## Study material

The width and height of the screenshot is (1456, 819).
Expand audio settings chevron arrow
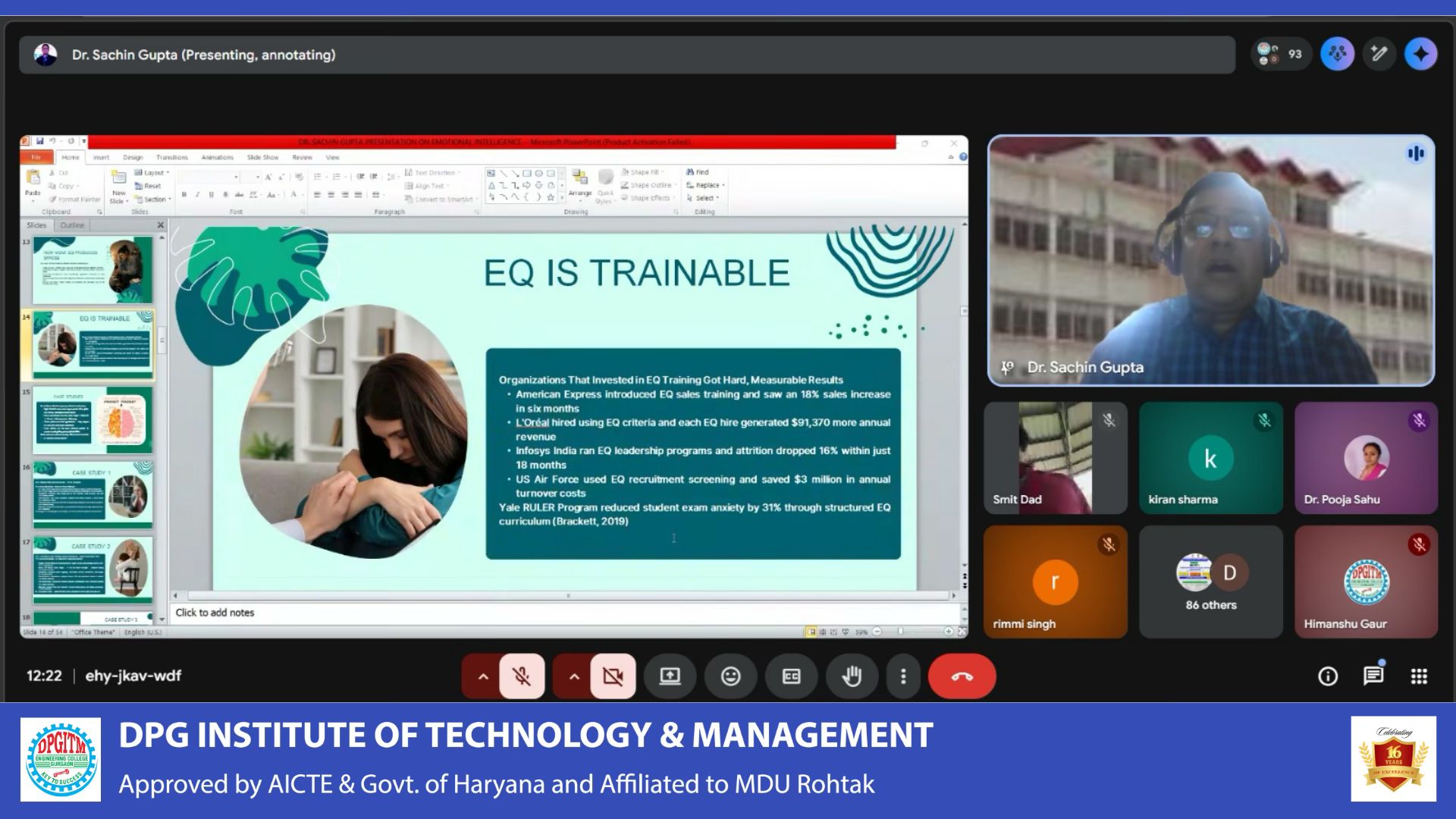482,676
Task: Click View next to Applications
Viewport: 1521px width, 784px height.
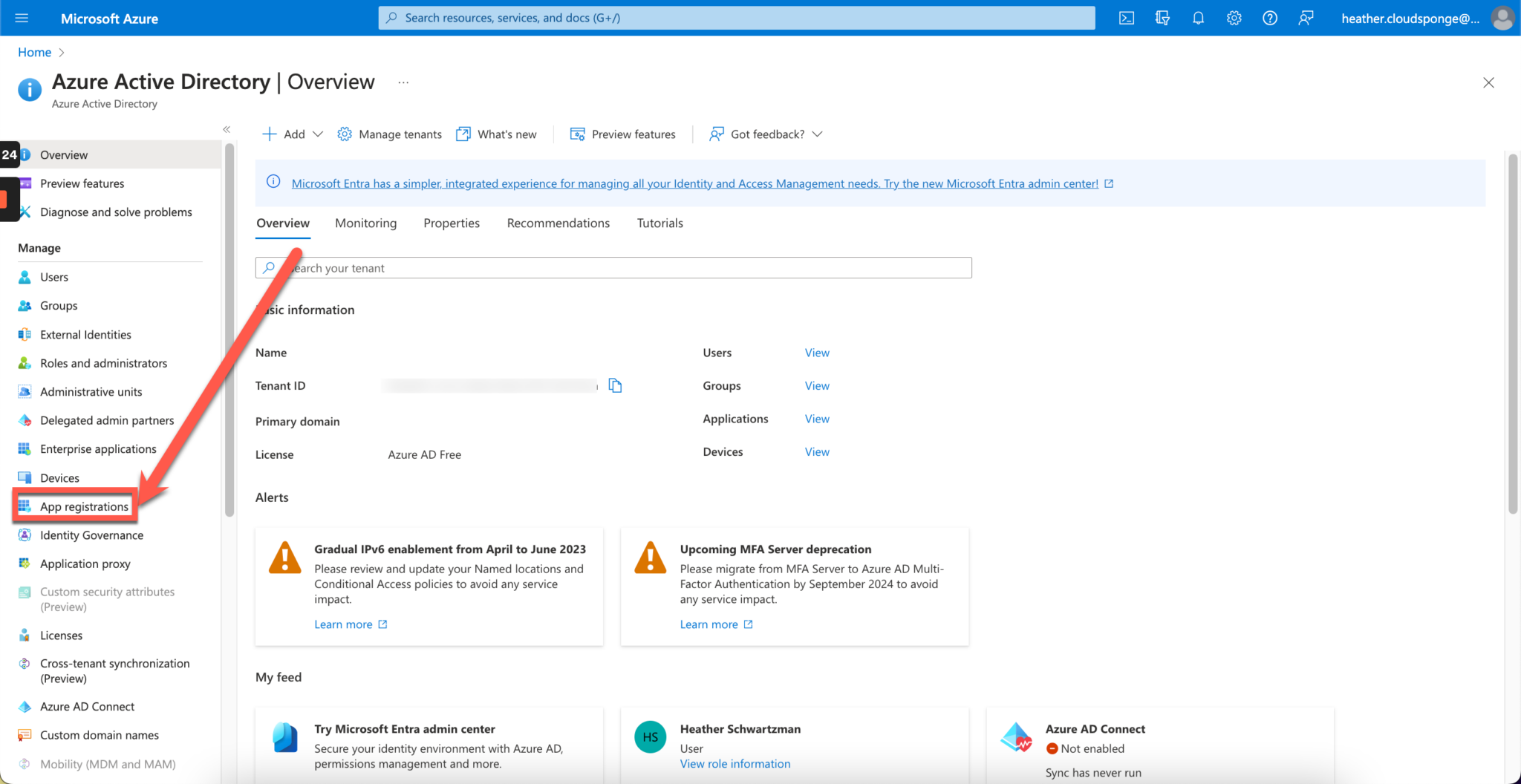Action: pyautogui.click(x=816, y=418)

## Your assignment
Here the lines from the one with "Task: Click View next to Applications" through the last line of the data above need to be repeated exactly, both included, and any picture omitted.

## Task response
Task: Click View next to Applications
Viewport: 1521px width, 784px height.
Action: pyautogui.click(x=816, y=418)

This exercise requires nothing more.